There is no single "userland world" and no single "wire contract." There are N userland worlds — one per language, one per framework, one per platform — each with its own identifier rules, its own package conventions, its own idioms. And there are M contracts — one per operation, with its own wire names, its own rails, its own traits. N and M grow independently. They do not need to agree on anything except at the compiler boundary, where every userland world binds to every relevant contract through a compiler that copies wire names byte-for-byte from the instruction.

Look at how an instruction with a deliberately hostile identifier resolves:

id: "Hello I am some junk with ...spaces  .  . and dots!!! )))"
kind: object

Is this a valid term? Inside Op — yes. The core Op format places no opinion on identifier shape. The transport binding decides: if the transport allows that string on the wire, the operation flies. If not, the failure happens during the handshake, not later. JSON over HTTP would accept this. A binary protocol with strict identifier grammar might reject it at handshake time. That is the transport vendor's call, not Op's.

Now look at what the compiler produces in userland. The PHP-compiler might emit:

\MyBindings\Wildberries\Some\Handler
\MyBindings\Wildberries\Some\HelloIAmSomeJunkWithSpacesAndDotsInput

$h = new Handler()
$input = new HelloIAmSomeJunkWithSpacesAndDotsInput()
$output = $h->handle($input)

A Rust-compiler emits different names. A TypeScript-compiler emits different names again. Every compiler is free to pick userland identifiers that fit its language. That is not a coordination problem — it is a private decision of each implementer.

Why does this not break anyone?

Because the compiler emits whatever it likes in userland, but on the wire it sends exactly what Op named. Byte for byte. The pigeon flies with the field named "Hello I am some junk with ...spaces . . and dots!!! )))" regardless of what the Rust struct was called locally. The userland name is freedom for the implementer. The wire name is copied, not chosen.

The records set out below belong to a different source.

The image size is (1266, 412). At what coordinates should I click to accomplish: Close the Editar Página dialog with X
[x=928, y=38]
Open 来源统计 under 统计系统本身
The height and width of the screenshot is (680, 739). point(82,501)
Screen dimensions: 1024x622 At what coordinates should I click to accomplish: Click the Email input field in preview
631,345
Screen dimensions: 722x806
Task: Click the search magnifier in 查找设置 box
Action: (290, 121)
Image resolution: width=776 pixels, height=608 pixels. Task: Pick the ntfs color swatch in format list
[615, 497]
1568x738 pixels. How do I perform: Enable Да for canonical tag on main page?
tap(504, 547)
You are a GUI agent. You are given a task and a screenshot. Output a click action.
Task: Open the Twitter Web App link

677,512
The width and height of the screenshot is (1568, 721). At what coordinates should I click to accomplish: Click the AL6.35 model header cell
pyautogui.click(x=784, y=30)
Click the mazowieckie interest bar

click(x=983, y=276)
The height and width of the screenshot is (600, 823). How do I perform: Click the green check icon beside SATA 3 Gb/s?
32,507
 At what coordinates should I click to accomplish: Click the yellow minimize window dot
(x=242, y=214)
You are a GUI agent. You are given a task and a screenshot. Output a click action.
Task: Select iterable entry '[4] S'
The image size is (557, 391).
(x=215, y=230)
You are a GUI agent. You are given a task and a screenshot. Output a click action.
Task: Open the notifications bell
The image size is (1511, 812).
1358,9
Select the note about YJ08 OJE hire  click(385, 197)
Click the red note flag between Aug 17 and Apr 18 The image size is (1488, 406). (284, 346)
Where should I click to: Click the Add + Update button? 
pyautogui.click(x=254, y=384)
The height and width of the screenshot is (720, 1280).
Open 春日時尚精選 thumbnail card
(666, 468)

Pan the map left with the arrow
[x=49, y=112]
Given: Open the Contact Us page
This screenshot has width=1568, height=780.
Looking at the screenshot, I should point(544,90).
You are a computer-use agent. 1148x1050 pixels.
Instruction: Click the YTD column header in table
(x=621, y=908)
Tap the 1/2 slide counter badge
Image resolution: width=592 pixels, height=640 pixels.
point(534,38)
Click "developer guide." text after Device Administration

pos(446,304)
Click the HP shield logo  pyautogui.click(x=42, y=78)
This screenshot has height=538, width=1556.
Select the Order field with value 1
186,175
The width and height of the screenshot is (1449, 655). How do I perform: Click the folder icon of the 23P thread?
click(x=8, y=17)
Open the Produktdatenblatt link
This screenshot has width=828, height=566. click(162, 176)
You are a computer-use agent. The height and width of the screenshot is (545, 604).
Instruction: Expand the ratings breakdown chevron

N worlds. M contracts. The compiler is the bridge between any userland world and any contract, and the bridge has exactly one rule: userland is free, wire is pinned to the instruction. That is why consistency scales independently on both axes. It is not a human agreement. It is a property of how compilers work.

Rigidity Is a Compile-time Property

A skeptic will ask: "How do you evolve the schema? If everything is compiled, adding a field must be painful."

The question contains the usual confusion. Let us pull it apart.

The false axis: static vs dynamic, compile-time vs runtime

People argue about schema "hardness" along two axes: static vs dynamic typing, compile-time vs runtime checks. Both axes are distractions. Neither of them is what "hard" means in practice.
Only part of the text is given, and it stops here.